This simple view of the vertical cell constitutes the basics of what is known as the Atlantic Meridional Overturning Circulation (AMOC), with North Atlantic Deep Waters (NADW) supplying the mean southward departure limb and with the returning limb being formed by the mean northward-flowing intermediate and surface waters. However, the vertical structure of the AMOC turns even more complex because of the formation of Antarctic Bottom Waters (AABW) around Antarctica, which combines with the NADW returning limb in what is known as the Southern Ocean vertical cell.
Together with mesoscale mixing, the returning limb of the AMOC is the major latitudinal connector of the intermediate and upper layers in the entire Atlantic Ocean. Thanks to these returning AMOC waters, the transoceanic gyres exchange mass, heat and all sorts of properties, causing that no single part of the Atlantic remains isolated: it connects the Southern Ocean and the subtropical and tropical gyres of both hemispheres.
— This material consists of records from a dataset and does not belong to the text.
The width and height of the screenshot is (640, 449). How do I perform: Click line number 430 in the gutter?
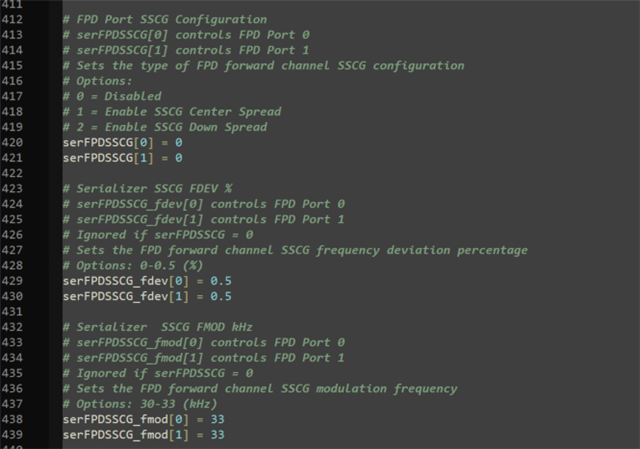[x=15, y=297]
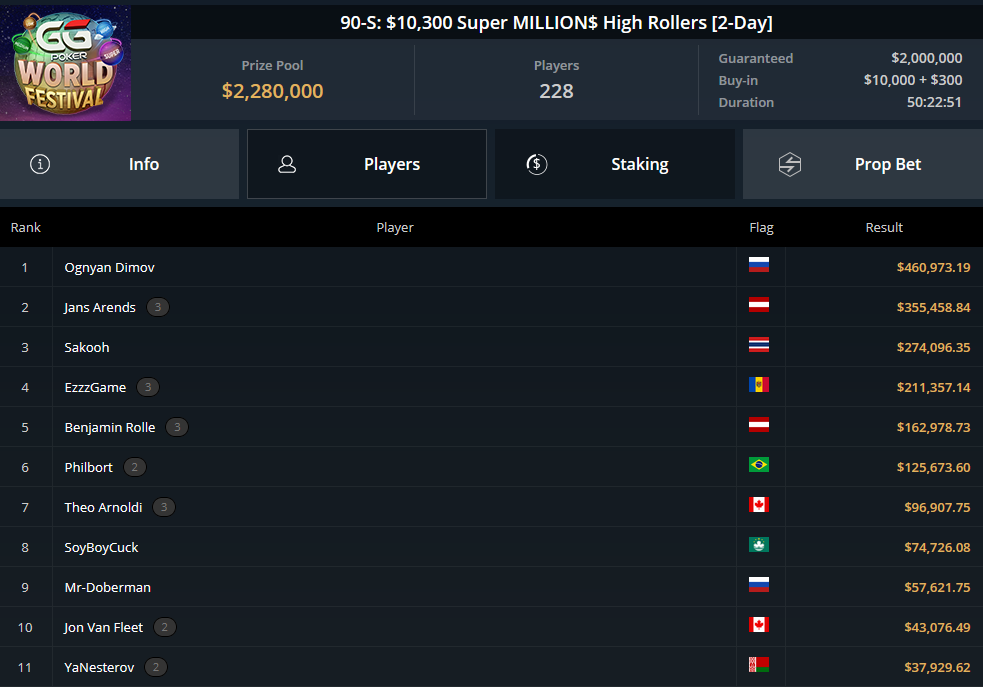Sort by the Rank column header
The image size is (983, 687).
pos(26,228)
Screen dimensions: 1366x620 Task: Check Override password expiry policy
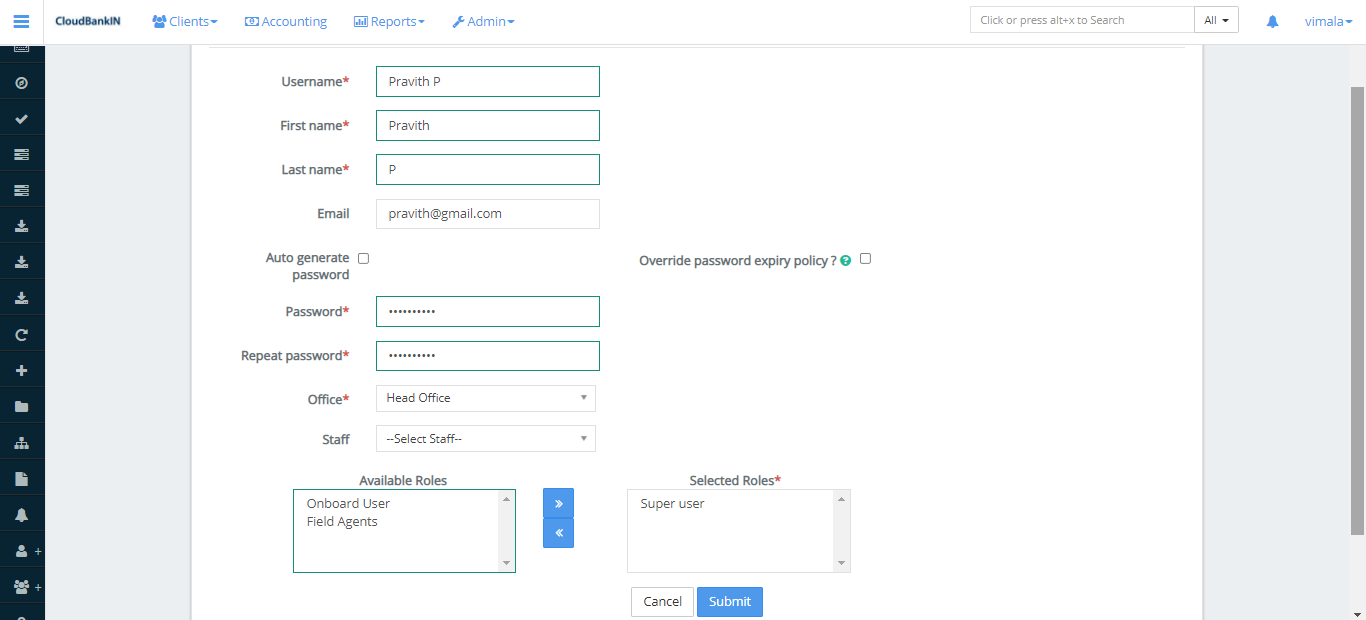coord(865,258)
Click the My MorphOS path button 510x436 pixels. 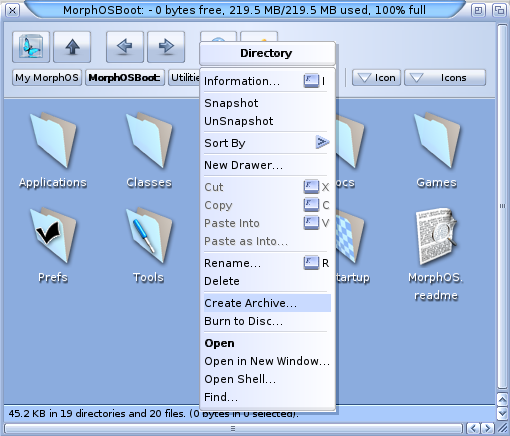tap(47, 78)
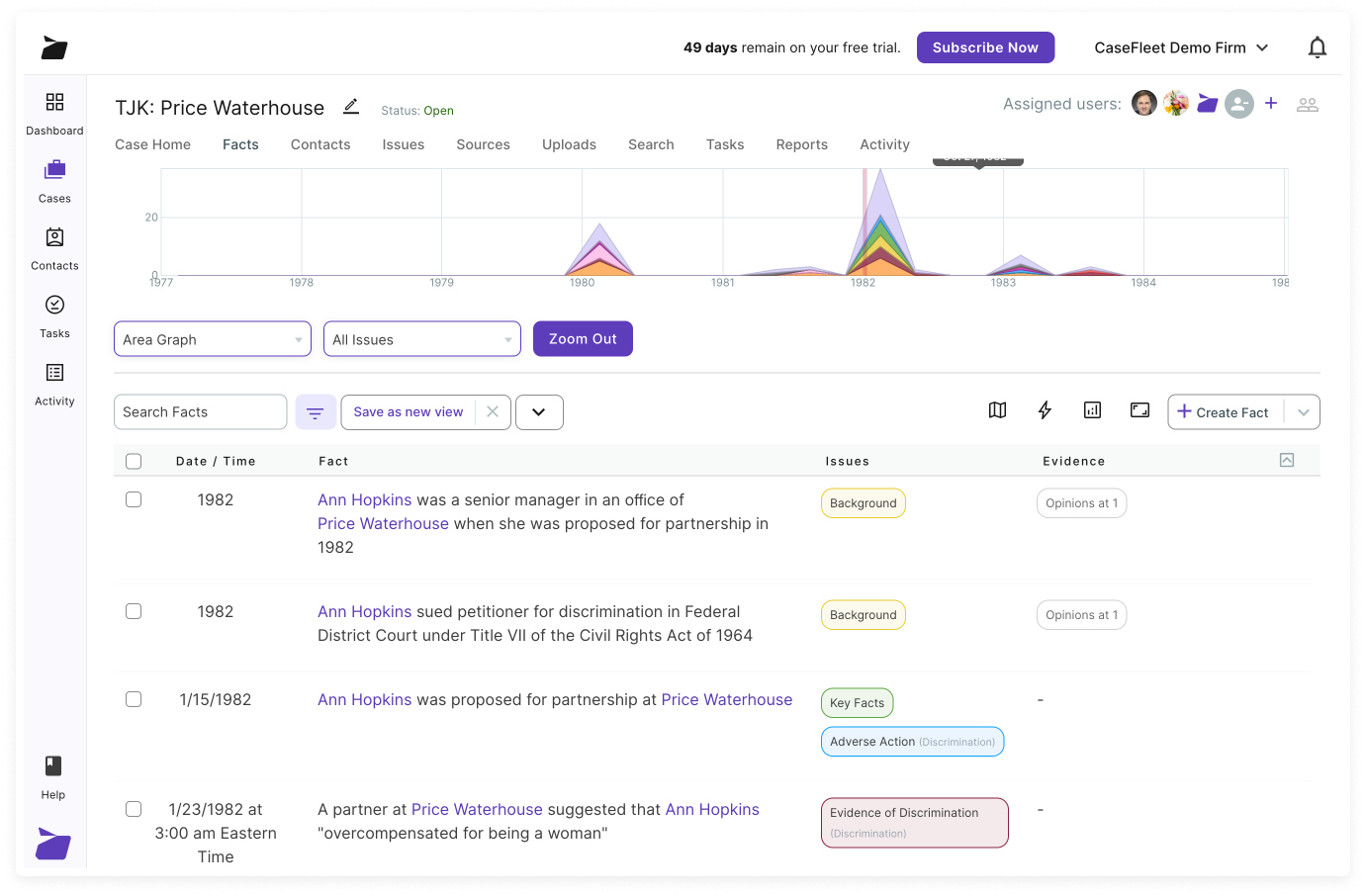Screen dimensions: 1366x896
Task: Select the checkbox for the first 1982 fact
Action: tap(134, 499)
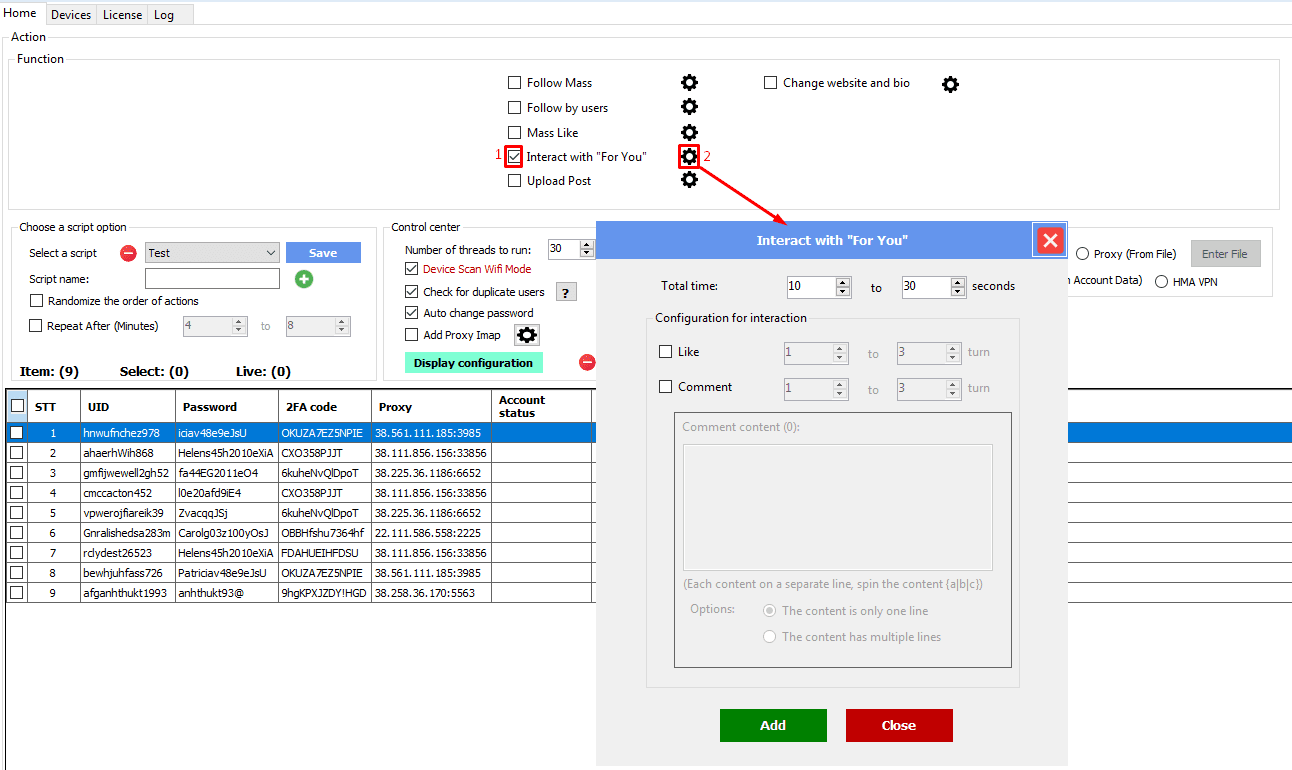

In particular, the AMOC has a major role on heat transport to high latitudes of the Atlantic Ocean, contributing to temperate the weather in northern Europe. This meridional heat transport can also drive substantial changes in the formation and characteristics of NADW, increasing the temperature of this southward deep flow. As these warmer waters reach the Southern Ocean, they can have a large impact in the melting of Antarctic continental ice and, hence, on sea level rise.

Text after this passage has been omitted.